◆ **TASK DESCRIPTION**: Exactly as written, return every line of the data below.

┄┄┄┄┄┄┄┄┄┄┄┄┄┄┄┄┄┄┄┄

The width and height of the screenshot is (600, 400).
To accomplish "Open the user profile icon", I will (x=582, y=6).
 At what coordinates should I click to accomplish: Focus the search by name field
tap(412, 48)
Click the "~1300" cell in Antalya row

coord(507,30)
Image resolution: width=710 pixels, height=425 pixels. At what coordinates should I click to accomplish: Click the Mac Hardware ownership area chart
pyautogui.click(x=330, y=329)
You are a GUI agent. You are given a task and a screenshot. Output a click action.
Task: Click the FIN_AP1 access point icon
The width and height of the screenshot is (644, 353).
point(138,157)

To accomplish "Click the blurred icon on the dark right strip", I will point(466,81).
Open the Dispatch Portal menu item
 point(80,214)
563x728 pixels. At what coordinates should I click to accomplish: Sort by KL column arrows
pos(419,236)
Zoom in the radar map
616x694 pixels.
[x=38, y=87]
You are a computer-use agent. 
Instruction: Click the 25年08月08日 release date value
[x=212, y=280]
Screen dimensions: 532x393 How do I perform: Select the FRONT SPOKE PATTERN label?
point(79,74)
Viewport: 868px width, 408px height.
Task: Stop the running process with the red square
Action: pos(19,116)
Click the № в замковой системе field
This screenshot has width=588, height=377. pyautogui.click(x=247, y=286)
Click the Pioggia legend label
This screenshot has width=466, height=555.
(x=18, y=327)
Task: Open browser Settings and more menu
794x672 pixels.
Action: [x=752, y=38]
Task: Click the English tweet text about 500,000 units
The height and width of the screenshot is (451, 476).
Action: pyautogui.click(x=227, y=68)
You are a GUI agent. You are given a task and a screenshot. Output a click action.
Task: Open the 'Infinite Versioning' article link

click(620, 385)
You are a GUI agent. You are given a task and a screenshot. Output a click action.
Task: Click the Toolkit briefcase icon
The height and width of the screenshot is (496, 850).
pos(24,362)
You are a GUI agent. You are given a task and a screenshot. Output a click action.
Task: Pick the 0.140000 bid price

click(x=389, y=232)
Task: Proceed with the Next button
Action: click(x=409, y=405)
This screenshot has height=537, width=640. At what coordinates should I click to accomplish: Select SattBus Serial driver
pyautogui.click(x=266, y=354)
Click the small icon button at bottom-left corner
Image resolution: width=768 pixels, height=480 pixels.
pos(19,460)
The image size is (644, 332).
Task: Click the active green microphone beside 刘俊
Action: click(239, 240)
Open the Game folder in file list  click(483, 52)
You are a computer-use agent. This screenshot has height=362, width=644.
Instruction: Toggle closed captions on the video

┄┄┄┄┄┄┄┄┄┄┄┄┄┄┄┄┄┄┄┄

◆ **REPLY TO THE TASK**:
The width and height of the screenshot is (600, 400).
To accomplish "Open the user profile icon", I will (x=582, y=6).
 At what coordinates should I click to accomplish: Focus the search by name field
tap(412, 48)
Click the "~1300" cell in Antalya row

coord(507,30)
Image resolution: width=710 pixels, height=425 pixels. At what coordinates should I click to accomplish: Click the Mac Hardware ownership area chart
pyautogui.click(x=330, y=329)
You are a GUI agent. You are given a task and a screenshot. Output a click action.
Task: Click the FIN_AP1 access point icon
The width and height of the screenshot is (644, 353).
point(138,157)

To accomplish "Click the blurred icon on the dark right strip", I will point(466,81).
Open the Dispatch Portal menu item
 point(80,214)
563x728 pixels. At what coordinates should I click to accomplish: Sort by KL column arrows
pos(419,236)
Zoom in the radar map
616x694 pixels.
[x=38, y=87]
You are a computer-use agent. 
Instruction: Click the 25年08月08日 release date value
[x=212, y=280]
Screen dimensions: 532x393 How do I perform: Select the FRONT SPOKE PATTERN label?
point(79,74)
Viewport: 868px width, 408px height.
Task: Stop the running process with the red square
Action: pos(19,116)
Click the № в замковой системе field
This screenshot has width=588, height=377. pyautogui.click(x=247, y=286)
Click the Pioggia legend label
This screenshot has width=466, height=555.
(x=18, y=327)
Task: Open browser Settings and more menu
794x672 pixels.
Action: [x=752, y=38]
Task: Click the English tweet text about 500,000 units
The height and width of the screenshot is (451, 476).
Action: pyautogui.click(x=227, y=68)
You are a GUI agent. You are given a task and a screenshot. Output a click action.
Task: Open the 'Infinite Versioning' article link

click(620, 385)
You are a GUI agent. You are given a task and a screenshot. Output a click action.
Task: Click the Toolkit briefcase icon
The height and width of the screenshot is (496, 850).
pos(24,362)
You are a GUI agent. You are given a task and a screenshot. Output a click action.
Task: Pick the 0.140000 bid price

click(x=389, y=232)
Task: Proceed with the Next button
Action: click(x=409, y=405)
This screenshot has height=537, width=640. At what coordinates should I click to accomplish: Select SattBus Serial driver
pyautogui.click(x=266, y=354)
Click the small icon button at bottom-left corner
Image resolution: width=768 pixels, height=480 pixels.
pos(19,460)
The image size is (644, 332).
Task: Click the active green microphone beside 刘俊
Action: click(239, 240)
Open the Game folder in file list  click(483, 52)
You are a computer-use agent. This screenshot has height=362, width=644.
Instruction: Toggle closed captions on the video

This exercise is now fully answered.